Data extract:
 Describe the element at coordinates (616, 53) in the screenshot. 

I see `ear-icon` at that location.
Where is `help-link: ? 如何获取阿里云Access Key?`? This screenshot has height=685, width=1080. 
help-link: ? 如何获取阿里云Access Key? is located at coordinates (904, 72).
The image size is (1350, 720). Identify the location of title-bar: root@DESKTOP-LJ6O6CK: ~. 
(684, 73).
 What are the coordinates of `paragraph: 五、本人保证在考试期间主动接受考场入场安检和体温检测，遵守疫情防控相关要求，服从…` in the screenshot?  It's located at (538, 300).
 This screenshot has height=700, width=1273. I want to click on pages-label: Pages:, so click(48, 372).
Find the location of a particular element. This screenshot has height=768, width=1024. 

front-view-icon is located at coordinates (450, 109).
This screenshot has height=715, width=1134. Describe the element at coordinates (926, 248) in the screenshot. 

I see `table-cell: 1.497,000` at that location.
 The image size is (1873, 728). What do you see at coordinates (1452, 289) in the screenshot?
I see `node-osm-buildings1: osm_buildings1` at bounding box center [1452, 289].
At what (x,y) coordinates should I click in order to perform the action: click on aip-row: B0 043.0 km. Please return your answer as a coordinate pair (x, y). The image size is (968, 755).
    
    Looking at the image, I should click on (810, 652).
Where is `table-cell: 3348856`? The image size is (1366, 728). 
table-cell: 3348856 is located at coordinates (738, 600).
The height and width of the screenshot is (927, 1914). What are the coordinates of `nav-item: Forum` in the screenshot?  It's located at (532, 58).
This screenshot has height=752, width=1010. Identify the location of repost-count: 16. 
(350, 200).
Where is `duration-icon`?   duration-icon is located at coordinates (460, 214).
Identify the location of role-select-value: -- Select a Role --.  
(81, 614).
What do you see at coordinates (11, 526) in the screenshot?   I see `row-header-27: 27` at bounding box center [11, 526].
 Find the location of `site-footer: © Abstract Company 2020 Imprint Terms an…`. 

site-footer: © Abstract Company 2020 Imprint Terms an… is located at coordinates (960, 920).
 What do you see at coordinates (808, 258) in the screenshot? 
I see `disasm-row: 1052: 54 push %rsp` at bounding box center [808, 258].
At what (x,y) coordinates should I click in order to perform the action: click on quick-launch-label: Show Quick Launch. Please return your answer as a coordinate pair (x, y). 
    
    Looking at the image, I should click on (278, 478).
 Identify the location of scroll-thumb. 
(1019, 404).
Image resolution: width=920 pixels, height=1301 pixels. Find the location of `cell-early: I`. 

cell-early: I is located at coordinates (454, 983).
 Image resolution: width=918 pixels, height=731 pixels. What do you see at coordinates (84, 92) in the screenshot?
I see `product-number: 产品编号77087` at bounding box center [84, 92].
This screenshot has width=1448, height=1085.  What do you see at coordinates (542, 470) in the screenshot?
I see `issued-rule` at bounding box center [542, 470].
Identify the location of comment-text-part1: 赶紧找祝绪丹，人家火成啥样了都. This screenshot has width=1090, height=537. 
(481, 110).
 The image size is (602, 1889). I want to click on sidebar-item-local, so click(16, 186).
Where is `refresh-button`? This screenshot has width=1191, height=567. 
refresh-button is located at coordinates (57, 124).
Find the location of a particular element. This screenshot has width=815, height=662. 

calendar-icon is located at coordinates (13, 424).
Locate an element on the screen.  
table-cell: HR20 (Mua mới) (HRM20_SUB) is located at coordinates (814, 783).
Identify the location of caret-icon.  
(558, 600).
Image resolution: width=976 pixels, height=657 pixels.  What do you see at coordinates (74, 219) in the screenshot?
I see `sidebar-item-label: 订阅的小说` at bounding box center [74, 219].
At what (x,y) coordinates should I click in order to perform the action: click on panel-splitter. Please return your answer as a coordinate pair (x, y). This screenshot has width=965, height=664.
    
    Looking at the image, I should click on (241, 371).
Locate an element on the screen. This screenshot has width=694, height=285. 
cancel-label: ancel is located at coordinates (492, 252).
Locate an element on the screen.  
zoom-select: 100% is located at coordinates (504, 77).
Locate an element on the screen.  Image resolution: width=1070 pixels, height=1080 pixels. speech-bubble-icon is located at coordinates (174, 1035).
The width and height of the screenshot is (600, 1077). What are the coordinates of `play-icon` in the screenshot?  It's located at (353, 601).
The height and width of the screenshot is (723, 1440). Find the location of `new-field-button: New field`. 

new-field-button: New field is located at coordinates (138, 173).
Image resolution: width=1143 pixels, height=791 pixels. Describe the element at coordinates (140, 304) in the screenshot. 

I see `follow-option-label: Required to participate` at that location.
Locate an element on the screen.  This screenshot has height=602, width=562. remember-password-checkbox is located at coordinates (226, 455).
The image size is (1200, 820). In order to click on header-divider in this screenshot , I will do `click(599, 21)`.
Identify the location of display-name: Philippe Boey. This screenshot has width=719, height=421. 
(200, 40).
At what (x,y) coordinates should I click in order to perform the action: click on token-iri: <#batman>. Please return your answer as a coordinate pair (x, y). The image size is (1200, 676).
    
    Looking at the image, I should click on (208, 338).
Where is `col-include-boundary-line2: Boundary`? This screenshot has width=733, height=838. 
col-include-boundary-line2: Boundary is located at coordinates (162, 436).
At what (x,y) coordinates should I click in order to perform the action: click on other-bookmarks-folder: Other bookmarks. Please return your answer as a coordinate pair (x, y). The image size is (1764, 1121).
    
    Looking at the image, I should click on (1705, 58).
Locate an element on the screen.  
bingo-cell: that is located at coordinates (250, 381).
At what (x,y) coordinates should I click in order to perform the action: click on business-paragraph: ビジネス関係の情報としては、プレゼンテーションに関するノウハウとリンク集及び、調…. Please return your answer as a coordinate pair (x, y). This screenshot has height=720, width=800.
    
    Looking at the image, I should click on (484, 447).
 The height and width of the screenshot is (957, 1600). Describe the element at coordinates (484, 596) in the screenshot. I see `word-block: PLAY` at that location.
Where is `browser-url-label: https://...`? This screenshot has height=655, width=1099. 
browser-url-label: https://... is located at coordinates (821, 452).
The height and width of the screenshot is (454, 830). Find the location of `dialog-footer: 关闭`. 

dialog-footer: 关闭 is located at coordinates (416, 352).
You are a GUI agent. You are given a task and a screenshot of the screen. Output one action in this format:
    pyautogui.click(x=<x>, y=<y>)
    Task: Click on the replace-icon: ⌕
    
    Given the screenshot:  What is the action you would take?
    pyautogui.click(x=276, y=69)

Instruction: Show every line above that contains the string "Describe" with the same capitalization, and copy each such line in full.

Written response:
 Describe the element at coordinates (616, 53) in the screenshot. 
This screenshot has height=715, width=1134. Describe the element at coordinates (926, 248) in the screenshot. 
Image resolution: width=1143 pixels, height=791 pixels. Describe the element at coordinates (140, 304) in the screenshot. 
 The height and width of the screenshot is (957, 1600). Describe the element at coordinates (484, 596) in the screenshot. I see `word-block: PLAY` at that location.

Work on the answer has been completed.